On a late spring day in 1945, a boyish-looking 17-year-old reported to the Naval Station Great Lakes, just north of Chicago. His name was James Ryals, but everyone called him by his middle name, Jerry. Jerry had been so eager to serve that he’d gotten permission from both his parents and his principal to leave high school early to join the Navy.

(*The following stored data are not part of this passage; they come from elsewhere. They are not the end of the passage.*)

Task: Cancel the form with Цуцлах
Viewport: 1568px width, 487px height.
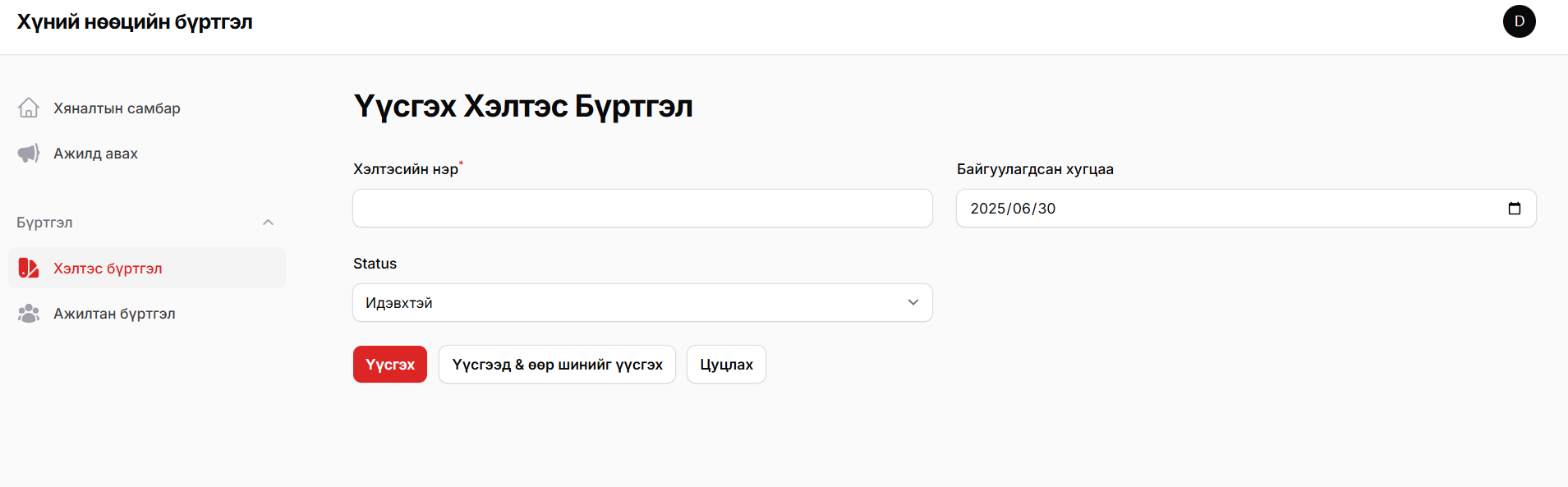Action: [x=726, y=365]

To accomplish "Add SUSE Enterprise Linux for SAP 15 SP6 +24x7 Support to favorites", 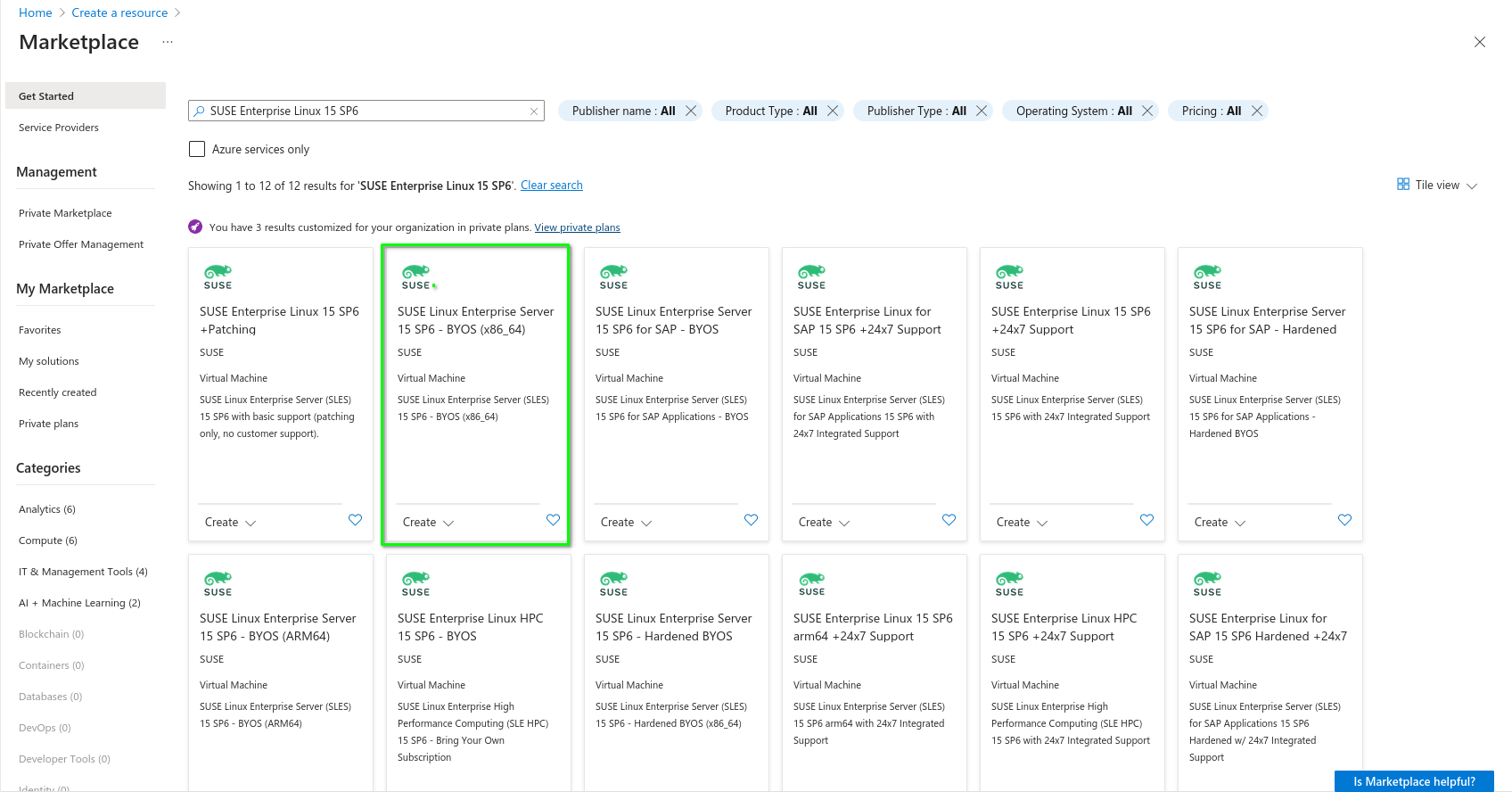I will coord(949,520).
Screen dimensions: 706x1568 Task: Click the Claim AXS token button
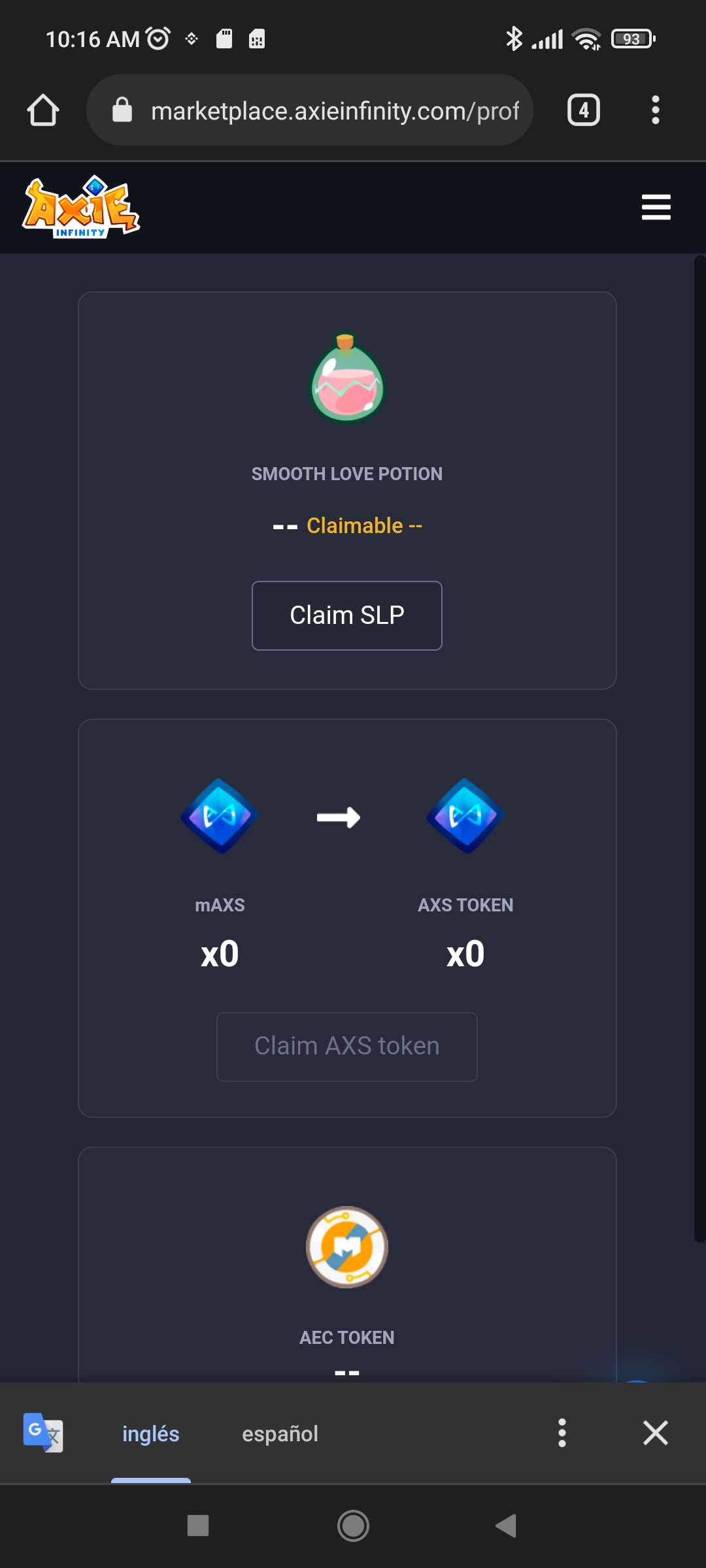[x=347, y=1047]
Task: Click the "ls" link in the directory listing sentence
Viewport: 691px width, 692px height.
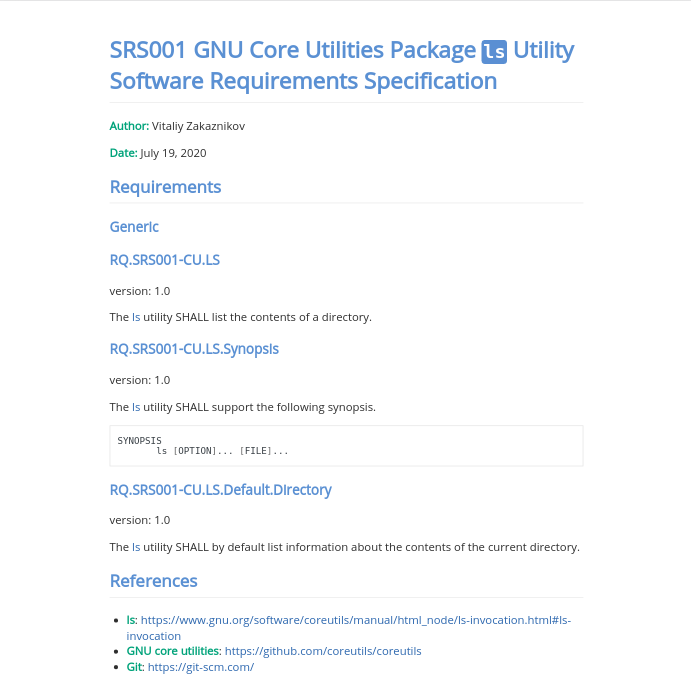Action: pos(136,317)
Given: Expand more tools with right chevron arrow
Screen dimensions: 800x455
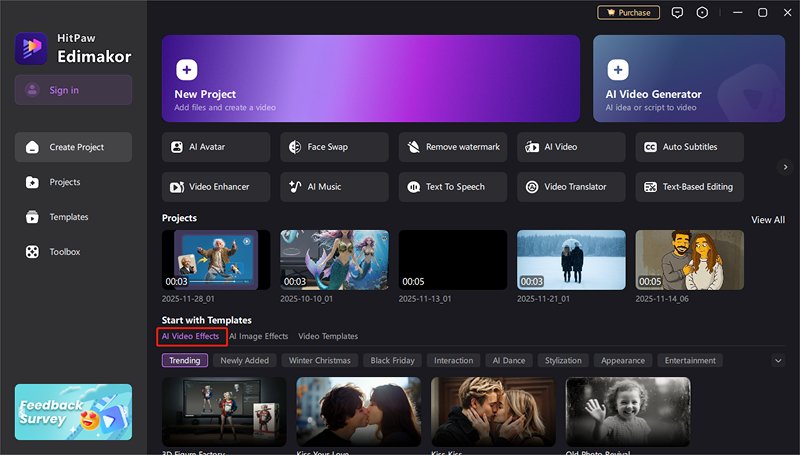Looking at the screenshot, I should (785, 167).
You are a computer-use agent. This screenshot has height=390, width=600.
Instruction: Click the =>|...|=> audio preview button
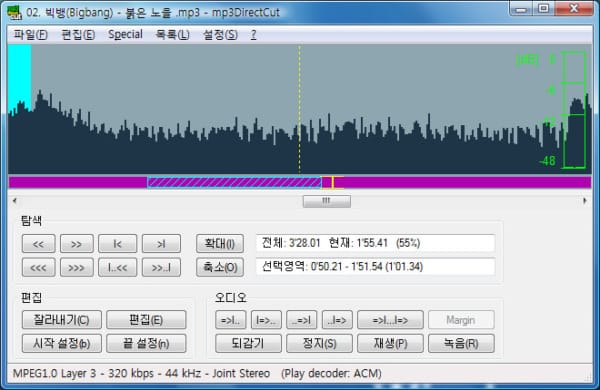pos(390,320)
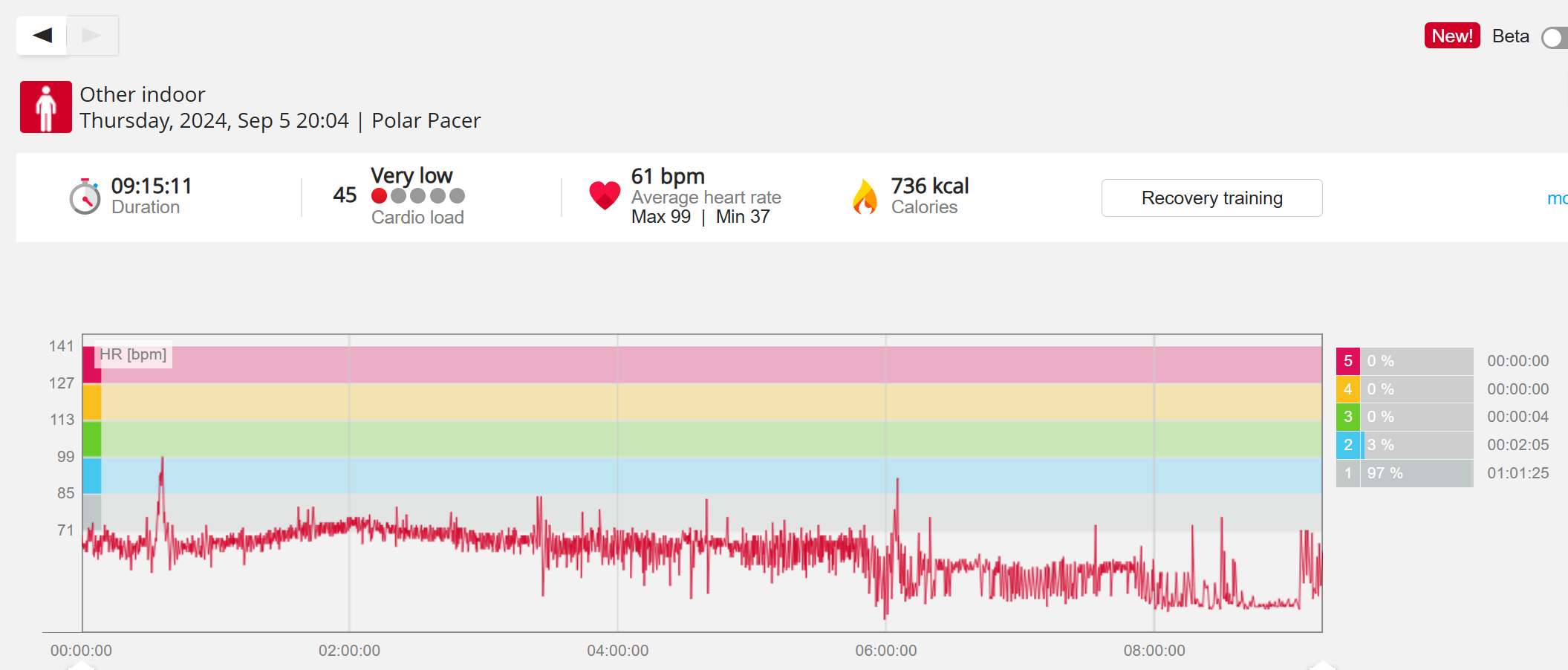Select heart rate zone 3 swatch
This screenshot has height=670, width=1568.
pos(1347,417)
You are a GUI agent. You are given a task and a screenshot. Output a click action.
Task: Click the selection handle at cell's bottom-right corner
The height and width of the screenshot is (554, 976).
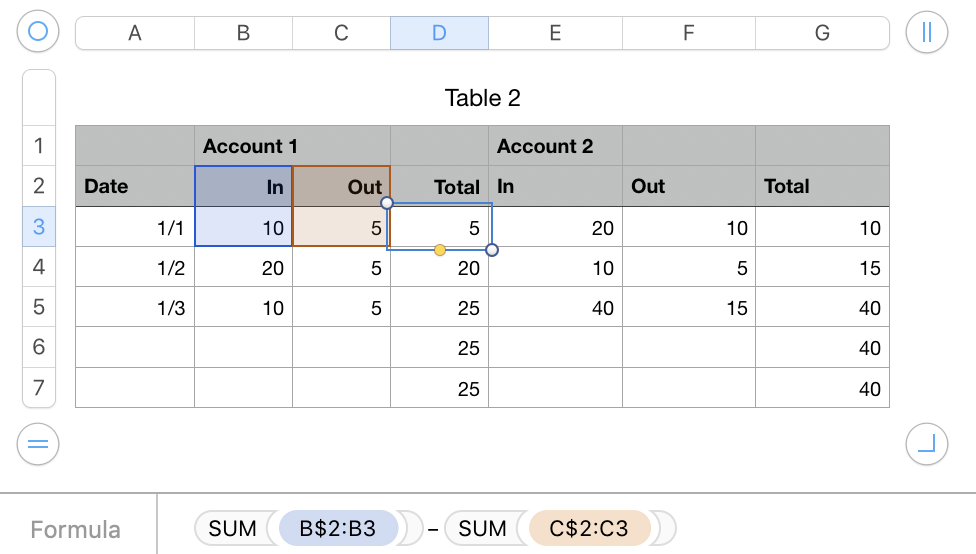coord(491,249)
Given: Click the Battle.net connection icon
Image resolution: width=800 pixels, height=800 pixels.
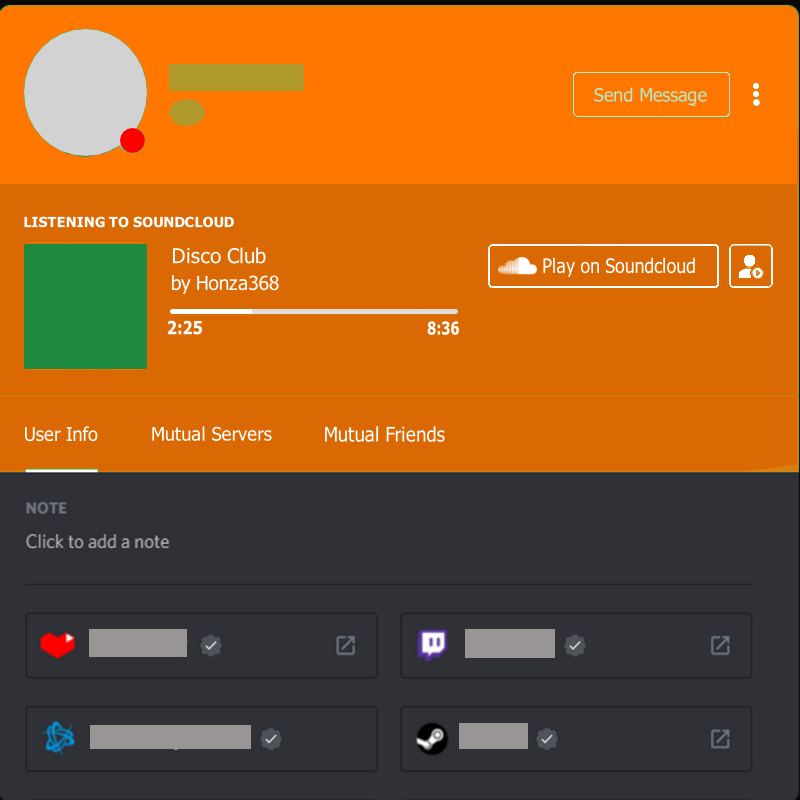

But just a few weeks after reporting in, Ryals found himself in the sick bay. The diagnosis was “pharyngitis”—a severe sore throat, fever, and congestion that kept him in the hospital for almost two weeks. That’s what his medical records say, but Ryals told his son Jay years later that he also remembered his skin was covered in red welts and blisters. And he remembered that he wasn’t alone in the sick bay. His entire company was there with him, suffering from the same symptoms.
 
Later that summer, when he was home on leave, he ended up back at a naval hospital with the same problems. Then, two years later, after he’d been discharged, he put on an old uniform from that summer, and the blisters reappeared. Other health problems followed: chronic bronchitis and low blood oxygen levels, chronic kidney disease. He lost his senses of smell and taste during basic training and never got them back. One of Jay Ryals’ earliest memories was tasting the milk the milkman delivered to tell his dad whether it was sour.